WASHINGTON — The Veterans Affairs Department said it is firing four senior executives as officials move to crack down on wrongdoing following a nationwide scandal over long wait times for veterans seeking medical care, as well as falsified records covering up the delays.
The dismissals are the first since Congress passed a law this summer making it easier for veterans who experience delays to get care outside the VA's nationwide network of hospitals and clinics. The law also makes it easier for the agency to fire senior officials suspected of wrongdoing, shortening their appeals process to 28 days.
Among those being fired are a top purchasing official at the Veterans Health Administration, directors of VA hospitals in Pittsburgh and Dublin, Ga., and a regional hospital director in central Alabama, the VA said.
"VA will actively and aggressively pursue disciplinary action against those who violate our values," Deputy VA Secretary Sloan Gibson said Monday. "There should be no doubt that when we discover evidence of wrongdoing, we will hold employees accountable."
But a Republican congressman challenged the VA, saying that at least one of the employees being fired had already announced his retirement. John Goldman, director of the Carl Vinson VA Medical Center in Dublin, said last month that he was stepping down. Employees at the hospital have admitted keeping false records to hide long wait times for veterans.
"Bragging about the proposed removal of someone who has already announced his retirement can only be described as disingenuous," said Rep. Jeff Miller of Pensacola, chairman of the House Veterans Affairs Committee.
Miller called the VA's announcement of Goldman's dismissal a "semantic sleight of hand."
A VA spokeswoman said the VA prepared papers ordering Goldman's removal independent of his retirement announcement.
Miller said, "What I don't want to see happen is for (senior employees) to retire, resign or find another government job outside of VA without consequence — a pattern that has been emerging in recent weeks."
One of the employees being fired is Susan Taylor, the deputy chief procurement officer with the VHA who oversees $15 billion a year in federal contracts.

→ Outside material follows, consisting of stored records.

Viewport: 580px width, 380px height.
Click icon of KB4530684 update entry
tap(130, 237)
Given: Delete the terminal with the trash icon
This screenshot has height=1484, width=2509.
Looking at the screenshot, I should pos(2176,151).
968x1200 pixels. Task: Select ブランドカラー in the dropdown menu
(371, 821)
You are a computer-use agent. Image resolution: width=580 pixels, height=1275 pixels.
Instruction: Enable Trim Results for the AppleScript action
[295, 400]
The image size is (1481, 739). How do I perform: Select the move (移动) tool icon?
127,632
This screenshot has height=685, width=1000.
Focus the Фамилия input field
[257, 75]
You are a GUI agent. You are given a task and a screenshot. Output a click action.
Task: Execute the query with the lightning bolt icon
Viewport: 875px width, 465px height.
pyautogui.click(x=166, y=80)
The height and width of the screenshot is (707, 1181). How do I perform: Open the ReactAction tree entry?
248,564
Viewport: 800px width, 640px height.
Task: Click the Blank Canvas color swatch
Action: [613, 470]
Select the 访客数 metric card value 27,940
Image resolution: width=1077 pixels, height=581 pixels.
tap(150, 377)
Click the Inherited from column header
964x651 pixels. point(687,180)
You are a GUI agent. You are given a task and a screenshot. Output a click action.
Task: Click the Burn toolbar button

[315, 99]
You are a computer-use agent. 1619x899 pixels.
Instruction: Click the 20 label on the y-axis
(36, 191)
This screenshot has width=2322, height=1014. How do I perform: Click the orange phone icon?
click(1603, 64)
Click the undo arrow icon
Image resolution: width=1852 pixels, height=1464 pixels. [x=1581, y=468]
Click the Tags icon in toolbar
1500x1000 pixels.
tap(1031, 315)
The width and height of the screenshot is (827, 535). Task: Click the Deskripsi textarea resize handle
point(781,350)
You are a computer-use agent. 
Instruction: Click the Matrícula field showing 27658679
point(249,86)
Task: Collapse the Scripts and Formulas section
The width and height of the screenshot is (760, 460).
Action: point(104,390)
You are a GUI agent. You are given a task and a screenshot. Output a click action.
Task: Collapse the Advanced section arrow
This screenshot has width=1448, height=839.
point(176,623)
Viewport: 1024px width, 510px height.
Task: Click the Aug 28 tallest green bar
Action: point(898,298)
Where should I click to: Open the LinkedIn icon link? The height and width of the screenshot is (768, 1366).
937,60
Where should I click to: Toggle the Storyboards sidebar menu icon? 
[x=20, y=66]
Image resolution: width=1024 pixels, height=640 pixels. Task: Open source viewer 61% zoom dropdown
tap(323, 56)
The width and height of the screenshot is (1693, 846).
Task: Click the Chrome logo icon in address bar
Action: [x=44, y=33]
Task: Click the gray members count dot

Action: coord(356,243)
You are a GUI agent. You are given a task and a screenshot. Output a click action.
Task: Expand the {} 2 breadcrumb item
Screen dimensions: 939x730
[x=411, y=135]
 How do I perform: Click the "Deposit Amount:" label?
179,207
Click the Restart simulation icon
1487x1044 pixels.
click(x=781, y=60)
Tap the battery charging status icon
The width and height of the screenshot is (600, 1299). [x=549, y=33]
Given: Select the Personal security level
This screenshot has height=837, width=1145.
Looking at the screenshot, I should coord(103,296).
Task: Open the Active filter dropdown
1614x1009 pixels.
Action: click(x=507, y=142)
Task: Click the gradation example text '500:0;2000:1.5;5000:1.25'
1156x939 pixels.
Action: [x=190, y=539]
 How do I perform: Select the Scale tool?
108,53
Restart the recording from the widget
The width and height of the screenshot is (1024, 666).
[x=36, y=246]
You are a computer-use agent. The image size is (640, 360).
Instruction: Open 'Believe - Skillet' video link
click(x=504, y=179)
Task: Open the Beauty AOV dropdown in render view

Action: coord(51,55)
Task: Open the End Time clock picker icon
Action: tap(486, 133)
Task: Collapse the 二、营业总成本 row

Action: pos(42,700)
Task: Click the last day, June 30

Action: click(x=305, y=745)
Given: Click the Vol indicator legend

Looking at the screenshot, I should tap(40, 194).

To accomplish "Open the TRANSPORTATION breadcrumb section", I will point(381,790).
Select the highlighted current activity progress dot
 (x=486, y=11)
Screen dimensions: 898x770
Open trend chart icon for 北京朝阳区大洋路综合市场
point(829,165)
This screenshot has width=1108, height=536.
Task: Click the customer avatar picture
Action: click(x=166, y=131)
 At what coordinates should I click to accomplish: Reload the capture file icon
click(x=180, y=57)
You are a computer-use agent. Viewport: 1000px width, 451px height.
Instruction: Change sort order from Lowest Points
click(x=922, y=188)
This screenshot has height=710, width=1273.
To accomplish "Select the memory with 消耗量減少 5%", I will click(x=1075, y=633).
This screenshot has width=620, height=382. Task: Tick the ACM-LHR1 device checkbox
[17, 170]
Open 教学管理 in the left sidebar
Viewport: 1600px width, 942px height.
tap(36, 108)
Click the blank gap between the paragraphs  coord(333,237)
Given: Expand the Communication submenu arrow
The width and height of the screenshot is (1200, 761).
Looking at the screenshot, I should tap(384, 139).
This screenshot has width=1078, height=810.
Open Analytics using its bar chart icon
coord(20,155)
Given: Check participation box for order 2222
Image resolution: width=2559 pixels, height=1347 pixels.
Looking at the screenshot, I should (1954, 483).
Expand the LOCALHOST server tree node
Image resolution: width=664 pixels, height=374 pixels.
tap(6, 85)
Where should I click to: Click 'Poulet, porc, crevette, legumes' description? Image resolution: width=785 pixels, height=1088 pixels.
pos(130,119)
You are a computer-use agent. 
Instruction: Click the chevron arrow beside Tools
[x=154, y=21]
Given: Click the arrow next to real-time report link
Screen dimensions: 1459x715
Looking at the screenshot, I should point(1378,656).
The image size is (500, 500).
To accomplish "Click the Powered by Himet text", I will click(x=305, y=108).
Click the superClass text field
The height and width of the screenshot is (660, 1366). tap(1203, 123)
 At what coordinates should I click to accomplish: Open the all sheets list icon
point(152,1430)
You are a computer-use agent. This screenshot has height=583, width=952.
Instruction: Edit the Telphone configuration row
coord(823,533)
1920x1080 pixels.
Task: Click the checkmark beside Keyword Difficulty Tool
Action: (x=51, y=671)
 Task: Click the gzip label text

A report by the VA's Office of Inspector General found that she "misused her position and VA resources" to promote a private company.
Terry Gerigk Wolf, director of the Pittsburgh VA Healthcare System, is being fired for unspecified "conduct unbecoming a senior executive."
James Talton, director of the Central Alabama VA Healthcare System, is being fired after an investigation by the VA's Office of Accountability Review substantiated allegations of neglect of duty.